To the end, she kept her vivid intellectual curiosity, which often made it appear, even in interviews, that she was the one posing the questions.
Born on November 28, 1931, Murphy grew up an only child amid “hardships and poverty” — including having to leave school at the age of 14 to nurse her disabled mother. She remained her carer for the next 16 years.
From her father, a librarian, she inherited a passion for reading; by the time her mother died, she reflected that she had amassed nothing but “the minimum of clothes, the maximum of books and a bicycle”.
That second-hand bike — “Roz” — had been a birthday gift when she was 10, when she also received an atlas and her dream of cycling to India was born.
She credited her tough upbringing with shaping her personality. Despite her down-to-earth warmth and empathy, she wrote in Wheels within Wheels, a memoir of her youth: “Had I left home at 18 and made a successful career for myself, I would probably have gone through life as an intolerant, unsympathetic bitch.”

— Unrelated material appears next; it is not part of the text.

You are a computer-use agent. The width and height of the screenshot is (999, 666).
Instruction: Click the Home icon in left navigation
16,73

Fiercely independent, Murphy was a trailblazer. Not only was she a single mother in rural Catholic Ireland in the 1960s after a love affair with a married man, she also defied expectations by taking her daughter Rachel with her on adventures including to Coorg, in India, and to Northern Ireland at the height of the Troubles.

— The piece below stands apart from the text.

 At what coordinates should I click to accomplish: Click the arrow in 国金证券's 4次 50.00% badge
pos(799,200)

Despite not considering herself courageous, she once shot at wolves and dispatched an over-friendly policeman with a “knee in the balls”.
A devoted fan of the BBC World Service who shunned mod cons, had no TV or driving licence, and astonished one visitor by washing bedsheets in the bath at home with the aid of a stick, she was, however, fearless and intrepid. She lived with orphaned Tibetan children in a squalid camp after her cycle trip to India and in her latter years, among Palestinians on the West Bank during Israel’s 22-day attack on the Gaza strip in 2008-09.
“How many 80-year-olds do you know who would happily spend three months in a refugee camp, living in a single concrete room with a hole in one corner as a loo?” wrote her editor, Rose Baring. “For her, understanding the experience of the Palestinians in Balata Camp was her duty as a fellow human.”
Barnaby Rogerson, who runs Murphy’s publisher, Eland, described her style as “boots on the ground, ignore what you’re told on the television and by the politicians, find out for yourself”.
Travel writer Colin Thubron said her books were “wonderfully unpretentious, shiningly honest” and shot through with “delightful earthy humour and charm”. For Michael Palin, broadcaster and traveller, she was an inspiration. “You will ask anybody anything and they will open up to you,” he told her at last year’s Edward Stanford Travel Writing Awards.
For Murphy, that was the point. “If I am to be remembered,” she once remarked, “I’d like to be remembered as someone who was interested in the ordinary people of whatever country I was in.”